Badminton-Spielerin Juliane Schenk ist als erste deutsche Sportlerin ausgeschieden – und seitdem Olympia-Touristin

JULIANE SCHENK, 25, ist Badmintonspielerin und Sportsoldatin. Sie ist deutsche Vize-Meisterin und war EM-Dritte im Einzel 2008 und 2006.

taz: Frau Schenk, Sie sind am ersten Tag der Olympischen Spiele in Ihrem Badminton-Einzel als erste Athletin des deutschen Teams ausgeschieden. War das eine Enttäuschung?

Juliane Schenk: Einerseits schon, in der Atmosphäre hätte ich gern noch mehr Spiele gemacht. Dass mir das letzte Quäntchen Glück gefehlt hat, war schon bitter. Die ersten Tage hatte ich da ganz schön dran zu knabbern. Andererseits war ich sehr zufrieden mit meiner Leistung. Ich habe gegen die spätere Bronzemedaillengewinnerin gespielt und 22:20 im dritten Satz verloren.

Sind Sie jetzt Tourist?

Ich bin jetzt Tourist, definitiv, das genieße ich auch. Wir haben so hart dafür gearbeitet, hier zu sein. Ich habe im Wettkampf alles gegeben, aber das ist jetzt Vergangenheit. Umso mehr sollte man auskosten, was man hier noch an Eindrücken sammeln kann.

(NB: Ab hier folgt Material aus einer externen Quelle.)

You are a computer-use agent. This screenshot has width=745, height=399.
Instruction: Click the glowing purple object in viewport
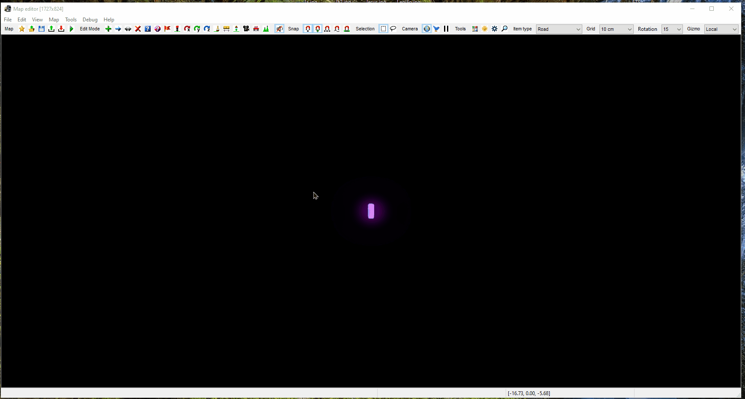click(x=371, y=211)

Was haben Sie bisher gemacht?

Viele Sportarten besucht und die anderen unterstützt. Ein bisschen Sightseeing, ich war an der Chinesischen Mauer und auf dem Seidenmarkt. Und ich bin natürlich abends im Deutschen Haus gewesen. Ich habe schon viele schöne Stunden erlebt.

Es gibt Athleten, die völlig begeistert sind von der Organisation der Spiele und den Sportanlagen in Peking, andere sind genervt und sprechen von aufgesetzter Freundlichkeit. Wie empfinden Sie das?

Ich tendiere eher zur ersten Meinung. Man kann das so bewerten, dass die Volunteers und die Offiziellen hier aufgesetzt freundlich sind, aber ich finde, dass das gut ankommt. Die Hilfsbereitschaft ist da. Mich stört manchmal eher die überzogene Hilfsbereitschaft. Dann lassen sie einen stehen und fragen erst mal, was ja auch sehr nett ist, aber manchmal wäre es sinnvoller, sie würden einfach sagen: Sorry, ich habe überhaupt keine Ahnung. Stattdessen versuchen sie auf jeden Fall eine Antwort herauszufinden.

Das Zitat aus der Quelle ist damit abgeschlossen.